__AIM OF THE TASK__
Retype the listing exactly as it stands, and keep every image out.

__MATERIAL PROVIDED__
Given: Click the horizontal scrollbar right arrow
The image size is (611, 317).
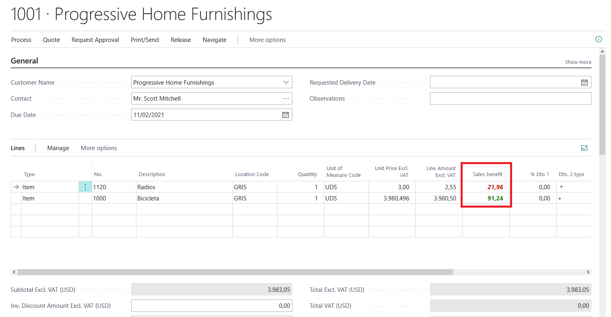Looking at the screenshot, I should click(588, 272).
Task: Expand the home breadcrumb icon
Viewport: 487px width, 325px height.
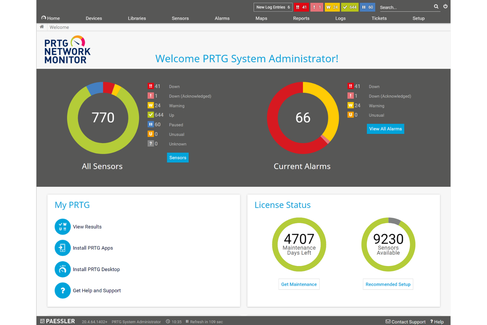Action: 42,27
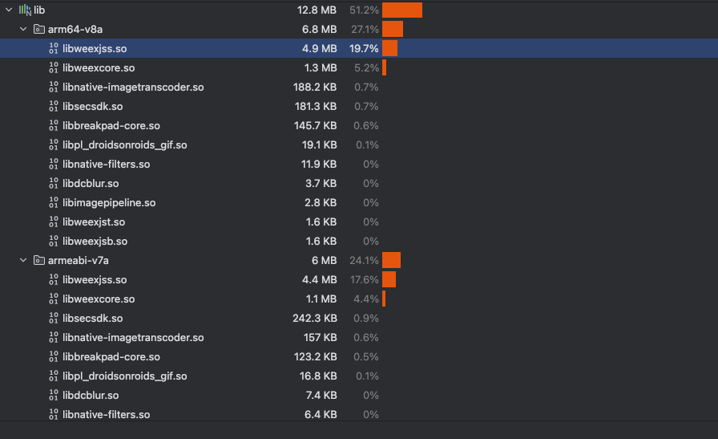Click binary file icon beside libweexjst.so
This screenshot has width=718, height=439.
[54, 222]
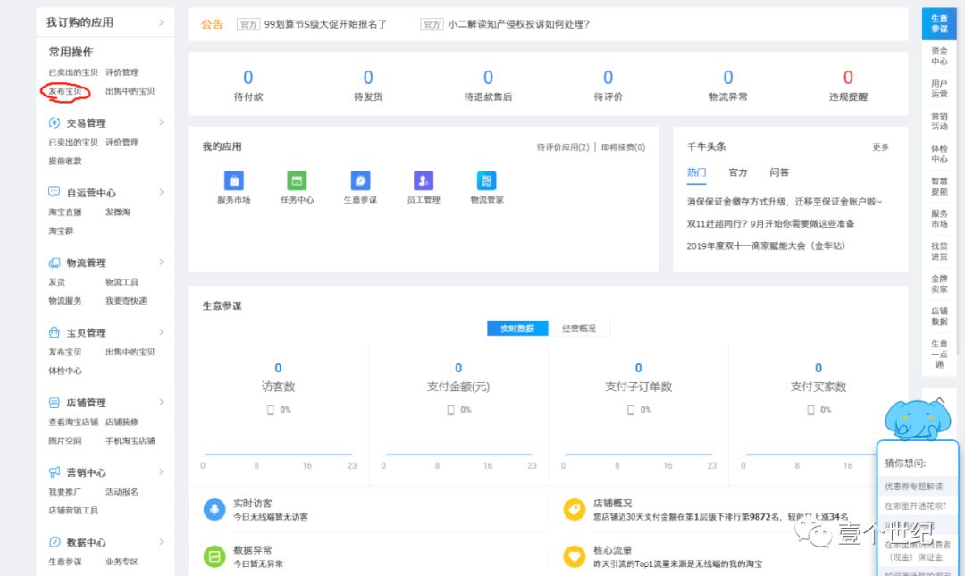
Task: Select the 问答 tab in 千牛头条
Action: click(x=779, y=172)
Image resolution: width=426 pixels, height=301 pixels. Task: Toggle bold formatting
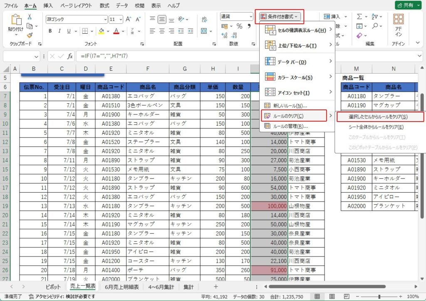pyautogui.click(x=50, y=31)
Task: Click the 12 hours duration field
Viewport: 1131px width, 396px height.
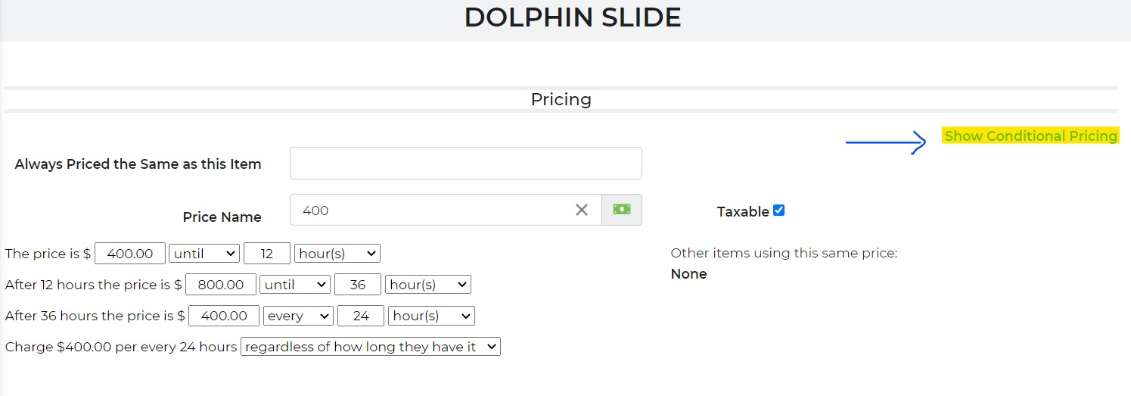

__ANSWER SPACE__
Given: Click the horizontal scrollbar right arrow
The image size is (611, 317).
Looking at the screenshot, I should click(588, 272).
Task: Expand the home breadcrumb icon
Viewport: 487px width, 325px height.
Action: 42,27
Click binary file icon beside libweexjst.so
This screenshot has width=718, height=439.
[54, 222]
Task: Select the 问答 tab in 千牛头条
Action: click(x=779, y=172)
Image resolution: width=426 pixels, height=301 pixels. Task: Toggle bold formatting
pyautogui.click(x=50, y=31)
Task: Click the 12 hours duration field
Viewport: 1131px width, 396px height.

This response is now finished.